-- BEGIN Data provided --

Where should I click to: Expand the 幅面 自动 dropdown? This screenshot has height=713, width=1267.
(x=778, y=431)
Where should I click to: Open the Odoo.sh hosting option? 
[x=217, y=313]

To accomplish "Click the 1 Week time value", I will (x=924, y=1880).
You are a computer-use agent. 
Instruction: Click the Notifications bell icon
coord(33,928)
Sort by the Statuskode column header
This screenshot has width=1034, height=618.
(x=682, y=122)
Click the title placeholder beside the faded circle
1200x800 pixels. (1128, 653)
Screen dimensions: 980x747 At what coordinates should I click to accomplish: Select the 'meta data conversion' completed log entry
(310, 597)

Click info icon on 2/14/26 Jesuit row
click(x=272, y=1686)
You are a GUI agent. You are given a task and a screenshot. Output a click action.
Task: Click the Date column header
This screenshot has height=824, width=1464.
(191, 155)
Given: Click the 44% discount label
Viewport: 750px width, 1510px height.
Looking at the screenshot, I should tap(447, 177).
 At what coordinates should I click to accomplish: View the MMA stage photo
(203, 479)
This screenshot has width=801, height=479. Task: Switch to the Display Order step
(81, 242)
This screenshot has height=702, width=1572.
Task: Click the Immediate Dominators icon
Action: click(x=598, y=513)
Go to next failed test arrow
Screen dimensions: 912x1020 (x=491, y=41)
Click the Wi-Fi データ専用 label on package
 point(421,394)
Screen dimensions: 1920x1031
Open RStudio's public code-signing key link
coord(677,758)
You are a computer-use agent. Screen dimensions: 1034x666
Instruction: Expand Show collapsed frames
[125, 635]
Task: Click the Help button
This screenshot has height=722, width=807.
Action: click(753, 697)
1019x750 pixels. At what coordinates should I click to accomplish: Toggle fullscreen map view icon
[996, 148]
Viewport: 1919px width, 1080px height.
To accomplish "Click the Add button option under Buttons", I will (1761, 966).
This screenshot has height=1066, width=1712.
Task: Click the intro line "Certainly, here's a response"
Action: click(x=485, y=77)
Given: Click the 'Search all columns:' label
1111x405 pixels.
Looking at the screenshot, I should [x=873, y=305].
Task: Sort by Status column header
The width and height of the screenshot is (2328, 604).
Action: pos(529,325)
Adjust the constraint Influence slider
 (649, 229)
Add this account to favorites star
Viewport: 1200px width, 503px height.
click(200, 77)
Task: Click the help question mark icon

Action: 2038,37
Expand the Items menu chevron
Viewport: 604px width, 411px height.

-- END Data provided --

*Required work:*
Recast all of the rows above as a Markdown table with two columns, Row and Content. Number each line and leave out blank lines.

*Expected answer:*
| Row | Content |
|---|---|
| 1 | Where should I click to: Expand the 幅面 自动 dropdown? This screenshot has height=713, width=1267. |
| 2 | (x=778, y=431) |
| 3 | Where should I click to: Open the Odoo.sh hosting option?  |
| 4 | [x=217, y=313] |
| 5 | To accomplish "Click the 1 Week time value", I will (x=924, y=1880). |
| 6 | You are a computer-use agent.  |
| 7 | Instruction: Click the Notifications bell icon |
| 8 | coord(33,928) |
| 9 | Sort by the Statuskode column header |
| 10 | This screenshot has width=1034, height=618. |
| 11 | (x=682, y=122) |
| 12 | Click the title placeholder beside the faded circle |
| 13 | 1200x800 pixels. (1128, 653) |
| 14 | Screen dimensions: 980x747 At what coordinates should I click to accomplish: Select the 'meta data conversion' completed log entry |
| 15 | (310, 597) |
| 16 | Click info icon on 2/14/26 Jesuit row |
| 17 | click(x=272, y=1686) |
| 18 | You are a GUI agent. You are given a task and a screenshot. Output a click action. |
| 19 | Task: Click the Date column header |
| 20 | This screenshot has height=824, width=1464. |
| 21 | (191, 155) |
| 22 | Given: Click the 44% discount label |
| 23 | Viewport: 750px width, 1510px height. |
| 24 | Looking at the screenshot, I should tap(447, 177). |
| 25 |  At what coordinates should I click to accomplish: View the MMA stage photo |
| 26 | (203, 479) |
| 27 | This screenshot has width=801, height=479. Task: Switch to the Display Order step |
| 28 | (81, 242) |
| 29 | This screenshot has height=702, width=1572. |
| 30 | Task: Click the Immediate Dominators icon |
| 31 | Action: click(x=598, y=513) |
| 32 | Go to next failed test arrow |
| 33 | Screen dimensions: 912x1020 (x=491, y=41) |
| 34 | Click the Wi-Fi データ専用 label on package |
| 35 |  point(421,394) |
| 36 | Screen dimensions: 1920x1031 |
| 37 | Open RStudio's public code-signing key link |
| 38 | coord(677,758) |
| 39 | You are a computer-use agent. Screen dimensions: 1034x666 |
| 40 | Instruction: Expand Show collapsed frames |
| 41 | [125, 635] |
| 42 | Task: Click the Help button |
| 43 | This screenshot has height=722, width=807. |
| 44 | Action: click(753, 697) |
| 45 | 1019x750 pixels. At what coordinates should I click to accomplish: Toggle fullscreen map view icon |
| 46 | [996, 148] |
| 47 | Viewport: 1919px width, 1080px height. |
| 48 | To accomplish "Click the Add button option under Buttons", I will (1761, 966). |
| 49 | This screenshot has height=1066, width=1712. |
| 50 | Task: Click the intro line "Certainly, here's a response" |
| 51 | Action: click(x=485, y=77) |
| 52 | Given: Click the 'Search all columns:' label |
| 53 | 1111x405 pixels. |
| 54 | Looking at the screenshot, I should [x=873, y=305]. |
| 55 | Task: Sort by Status column header |
| 56 | The width and height of the screenshot is (2328, 604). |
| 57 | Action: pos(529,325) |
| 58 | Adjust the constraint Influence slider |
| 59 |  (649, 229) |
| 60 | Add this account to favorites star |
| 61 | Viewport: 1200px width, 503px height. |
| 62 | click(200, 77) |
| 63 | Task: Click the help question mark icon |
| 64 | Action: 2038,37 |
| 65 | Expand the Items menu chevron |
| 66 | Viewport: 604px width, 411px height. |